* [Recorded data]
◆ ◆ ◆ ◆ ◆ ◆ ◆
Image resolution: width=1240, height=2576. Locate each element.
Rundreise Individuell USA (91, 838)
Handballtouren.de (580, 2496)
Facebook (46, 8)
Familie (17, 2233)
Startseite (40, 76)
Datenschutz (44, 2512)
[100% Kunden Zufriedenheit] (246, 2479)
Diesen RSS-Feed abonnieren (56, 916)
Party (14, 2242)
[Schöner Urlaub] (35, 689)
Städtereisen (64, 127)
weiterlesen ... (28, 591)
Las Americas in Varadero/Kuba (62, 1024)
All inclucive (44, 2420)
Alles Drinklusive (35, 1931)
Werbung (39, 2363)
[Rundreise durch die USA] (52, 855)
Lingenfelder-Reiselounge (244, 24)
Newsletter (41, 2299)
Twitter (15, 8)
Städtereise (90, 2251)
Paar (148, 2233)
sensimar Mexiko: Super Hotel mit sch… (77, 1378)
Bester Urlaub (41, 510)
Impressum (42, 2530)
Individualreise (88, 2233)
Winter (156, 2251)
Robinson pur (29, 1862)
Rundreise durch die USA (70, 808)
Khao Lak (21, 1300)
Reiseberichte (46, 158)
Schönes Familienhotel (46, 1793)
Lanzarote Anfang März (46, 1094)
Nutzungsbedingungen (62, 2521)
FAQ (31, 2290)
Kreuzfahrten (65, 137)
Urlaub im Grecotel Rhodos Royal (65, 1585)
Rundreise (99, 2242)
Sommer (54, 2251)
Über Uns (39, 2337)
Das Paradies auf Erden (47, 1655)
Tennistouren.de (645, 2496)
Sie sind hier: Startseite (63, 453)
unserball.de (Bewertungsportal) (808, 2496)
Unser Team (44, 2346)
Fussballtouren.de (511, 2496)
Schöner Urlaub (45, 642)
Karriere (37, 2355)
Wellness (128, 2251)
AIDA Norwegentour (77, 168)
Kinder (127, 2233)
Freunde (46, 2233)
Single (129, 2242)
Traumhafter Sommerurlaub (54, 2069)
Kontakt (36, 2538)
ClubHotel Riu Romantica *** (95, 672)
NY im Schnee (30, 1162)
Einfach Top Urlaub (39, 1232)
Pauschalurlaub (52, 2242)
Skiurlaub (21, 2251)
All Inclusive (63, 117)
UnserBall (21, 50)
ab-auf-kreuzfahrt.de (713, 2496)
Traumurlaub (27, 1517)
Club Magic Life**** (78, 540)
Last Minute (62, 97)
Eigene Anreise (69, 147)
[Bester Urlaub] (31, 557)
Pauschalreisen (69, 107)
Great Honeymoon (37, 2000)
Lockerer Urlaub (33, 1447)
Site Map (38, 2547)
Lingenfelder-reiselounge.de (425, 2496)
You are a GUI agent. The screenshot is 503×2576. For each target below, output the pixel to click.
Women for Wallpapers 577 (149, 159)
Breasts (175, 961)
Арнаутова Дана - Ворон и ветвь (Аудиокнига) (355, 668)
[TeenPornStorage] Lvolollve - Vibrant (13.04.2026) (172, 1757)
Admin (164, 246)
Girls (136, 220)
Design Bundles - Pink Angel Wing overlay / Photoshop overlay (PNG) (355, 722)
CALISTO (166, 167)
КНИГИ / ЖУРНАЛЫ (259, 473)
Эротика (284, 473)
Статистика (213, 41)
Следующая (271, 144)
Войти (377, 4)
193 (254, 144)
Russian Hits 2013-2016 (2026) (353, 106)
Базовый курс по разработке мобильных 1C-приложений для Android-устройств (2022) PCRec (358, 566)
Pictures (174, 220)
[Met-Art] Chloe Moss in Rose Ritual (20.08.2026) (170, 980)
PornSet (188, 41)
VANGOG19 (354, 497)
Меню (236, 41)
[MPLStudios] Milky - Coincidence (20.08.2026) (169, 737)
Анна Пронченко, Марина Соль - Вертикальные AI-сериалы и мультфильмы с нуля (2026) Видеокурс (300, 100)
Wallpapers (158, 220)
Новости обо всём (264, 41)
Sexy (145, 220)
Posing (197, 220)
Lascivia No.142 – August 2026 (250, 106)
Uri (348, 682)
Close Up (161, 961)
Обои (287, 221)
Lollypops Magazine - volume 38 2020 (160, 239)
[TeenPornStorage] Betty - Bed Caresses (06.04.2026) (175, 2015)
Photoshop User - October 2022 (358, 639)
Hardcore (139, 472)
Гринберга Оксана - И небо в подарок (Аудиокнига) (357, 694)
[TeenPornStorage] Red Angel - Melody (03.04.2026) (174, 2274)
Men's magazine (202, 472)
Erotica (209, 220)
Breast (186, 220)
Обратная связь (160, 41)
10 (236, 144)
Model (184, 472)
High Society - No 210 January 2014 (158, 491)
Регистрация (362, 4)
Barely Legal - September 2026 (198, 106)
◆ ◆ ◆ ◆ ◆ ◆ ◆
* [Directions for this task] In the data above, retype exactly and only the lines between the one holding "weiterlesen ... (28, 591)" and the one holding "Impressum (42, 2530)", inclusive.

* [Output of the task]
weiterlesen ... (28, 591)
Las Americas in Varadero/Kuba (62, 1024)
All inclucive (44, 2420)
Alles Drinklusive (35, 1931)
Werbung (39, 2363)
[Rundreise durch die USA] (52, 855)
Lingenfelder-Reiselounge (244, 24)
Newsletter (41, 2299)
Twitter (15, 8)
Städtereise (90, 2251)
Paar (148, 2233)
sensimar Mexiko: Super Hotel mit sch… (77, 1378)
Bester Urlaub (41, 510)
Impressum (42, 2530)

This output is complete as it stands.